After more than a decade of focused research on campus, partnership with L3Harris and the introduction of a unique Baylor technology commercialization program, the goal of a next-generation approach to nondestructive testing technology is closer than ever.
From the Lab to Market
If a university’s lane is research and scholarship, and an industry’s lane is the development of products or resources, there can sometimes be a disconnect in translating meaningful research into meaningful products. For Jack, Baylor’s Lab to Market Collaborative (L2M) has bridged research in the lab to an impact outside it.
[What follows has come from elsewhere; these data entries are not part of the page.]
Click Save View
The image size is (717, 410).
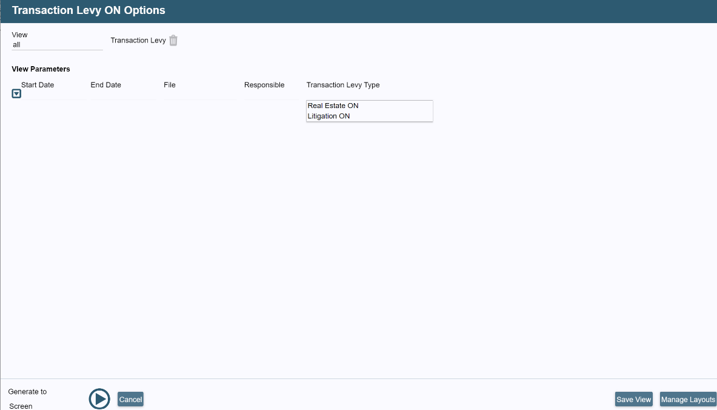[633, 399]
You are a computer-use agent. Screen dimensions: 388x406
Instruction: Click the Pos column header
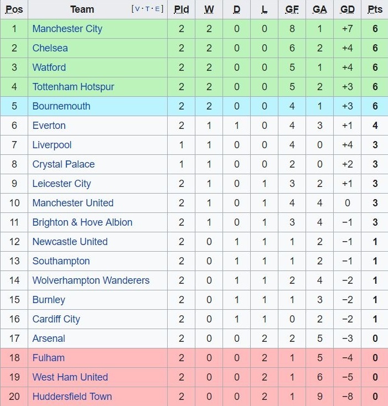pyautogui.click(x=14, y=9)
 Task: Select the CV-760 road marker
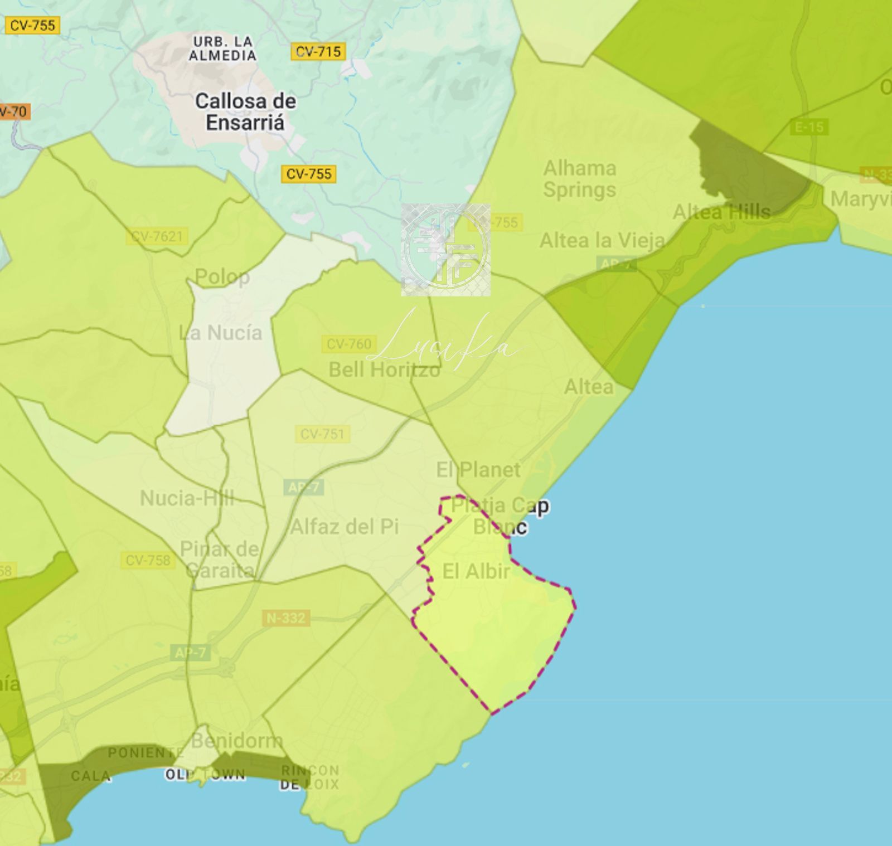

The Lab to Market Collaborative, housed within Baylor’s Office of the Vice Provost for Research (OVPR), was established to facilitate “a perpetual pipeline of ideas, inventions and technologies” by Baylor researchers, flowing “into the marketplace with speed and agility.” L2M partners with Blueprints Lab, a Waco-based collaborative innovation development and intellectual property (IP) capitalization firm, and Waco Ventures, a Waco-based organization that procures funding for early-stage technology companies. Together, they bring a “unity of effort” that remains focused on the development of real-world technologies and the growth of Baylor’s Tier 1/R1 research pursuits. Baylor faculty and alumni throughout these organizations help the University advance its mission as they advance research into the marketplace.
Todd Buchs, assistant vice provost for research-technology commercialization and industry development, says it is important for Baylor to demonstrate the ability to turn concepts, theories and papers into beneficial products.
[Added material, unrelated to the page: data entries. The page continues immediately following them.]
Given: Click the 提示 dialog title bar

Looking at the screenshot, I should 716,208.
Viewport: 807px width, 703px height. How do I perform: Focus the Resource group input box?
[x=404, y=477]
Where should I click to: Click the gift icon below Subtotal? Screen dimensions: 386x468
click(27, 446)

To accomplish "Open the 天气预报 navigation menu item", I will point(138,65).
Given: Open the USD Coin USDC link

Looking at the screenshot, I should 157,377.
“Investors and industry partners are looking for a disciplined process that recognizes core competencies to produce a product,” Buchs says. “David Jack built a fantastic relationship with L3Harris. He understands that you can be diversified in the way you are funded as a researcher, and he is a big proponent of working with industry. This was a perfect fit.”
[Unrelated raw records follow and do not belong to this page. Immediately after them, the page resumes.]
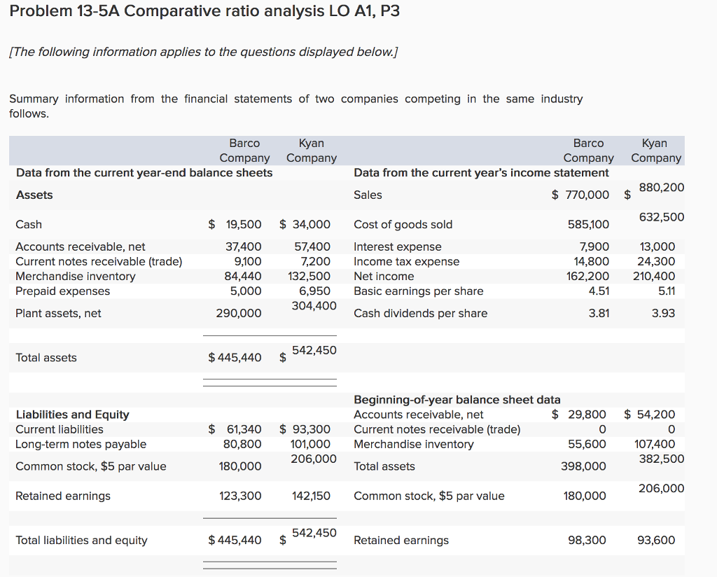Click the 'Prepaid expenses' row label
717x577 pixels.
tap(62, 291)
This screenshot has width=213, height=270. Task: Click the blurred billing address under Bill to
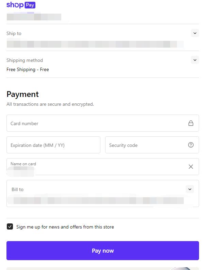click(95, 201)
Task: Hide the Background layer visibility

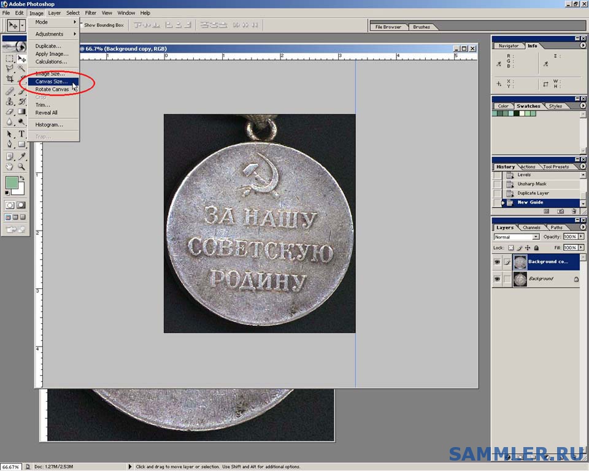Action: coord(498,279)
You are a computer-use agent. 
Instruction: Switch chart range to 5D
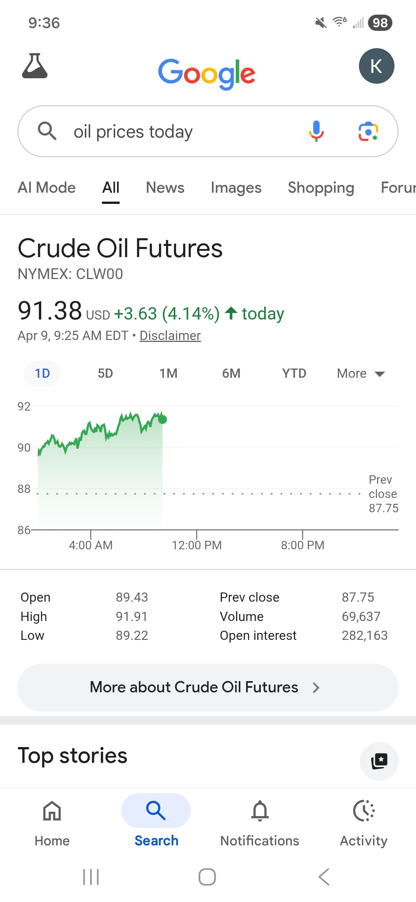point(105,374)
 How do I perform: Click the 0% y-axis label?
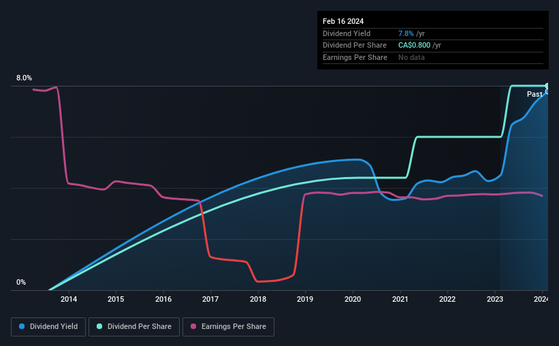tap(21, 282)

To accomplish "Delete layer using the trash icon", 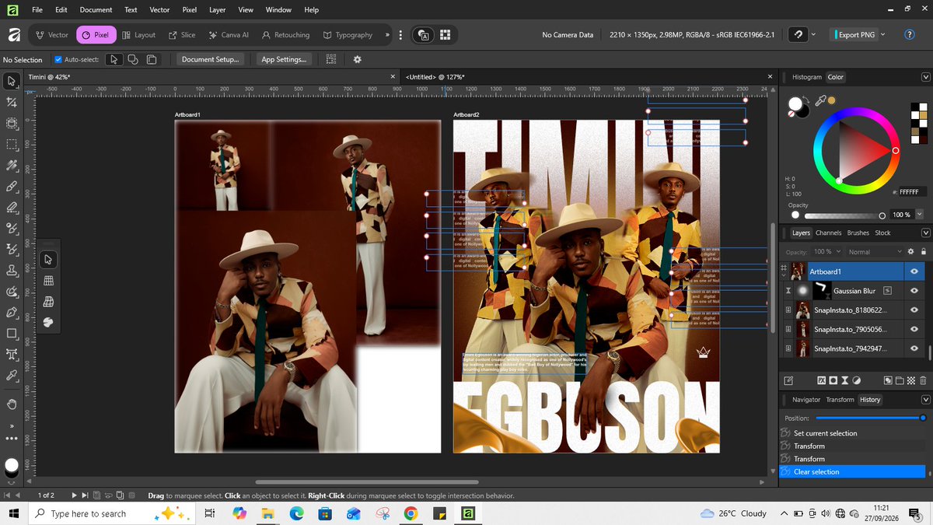I will tap(923, 380).
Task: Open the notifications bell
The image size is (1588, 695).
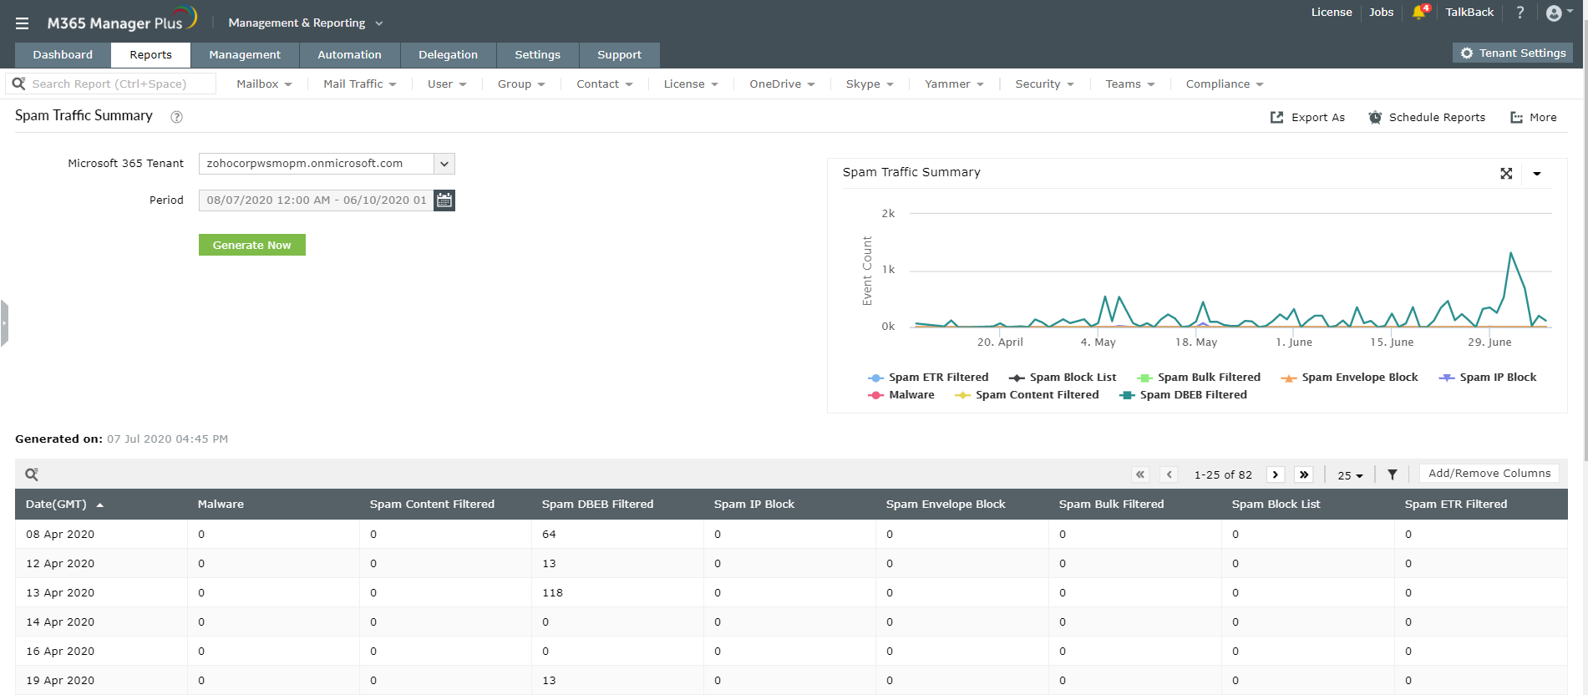Action: [x=1418, y=13]
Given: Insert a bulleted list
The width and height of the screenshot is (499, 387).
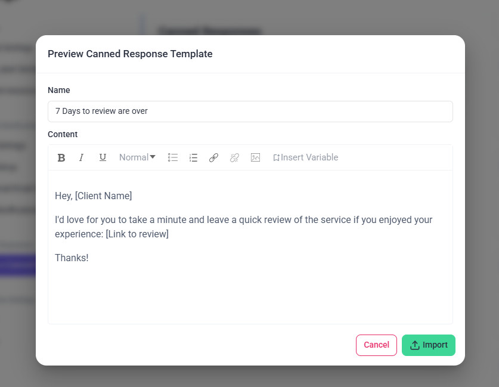Looking at the screenshot, I should (173, 157).
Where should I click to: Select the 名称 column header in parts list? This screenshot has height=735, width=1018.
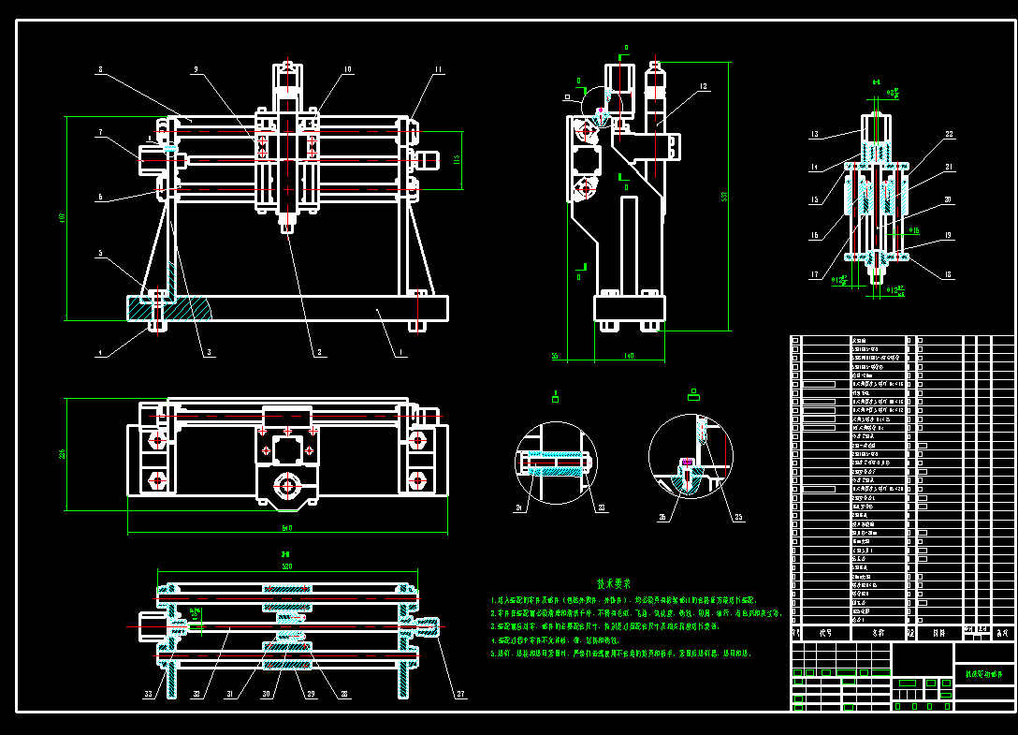[878, 632]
Jack’s research, sponsored by L3Harris, advanced ultrasound technology to a more mature phase, which demanded further growth and external investment to get the technology to a point at which it could be used in the field. Waco Ventures facilitated major external investment in the technology with the potential for over $5 million in research and development coming to Baylor. That agreement and its associated funding led to the creation of Verifi Technologies, a startup company formed with experienced industry executives with a history of successfully transitioning university technology to global commercialization.
“This whole process has been phenomenal and very educational” Jack says. “I’ve been educated tremendously on how industry works. They’ve opened doors that I wouldn’t have been in position to open and maybe didn’t even know existed. They’re making this into something that will have much more of an impact that I ever thought it could.”
A Multiplier Effect
The growth of Verifi Technologies will shape the next steps of Jack’s nondestructive testing technology research, opening the door for validation of the technology's usefulness and safety with partners in the military, commercial aviation and more. Jack partners with Verifi for research and development that he says will have a multiplier effect for industry and passengers alike.
“We’ll use this partnership to get these technologies certified and authorized to help the aerospace industry make engineering decisionsfaster, in some cases up to 75 percent faster,” Jack says. “Along the way, we’ll use funding to develop the next-generation technology. And for passengers, that will mean planes that are in the air longer because they are not grounded as often for maintenance. How much is safety worth? I don’t have a number to put in it, but it’s a lot if I’m flying.”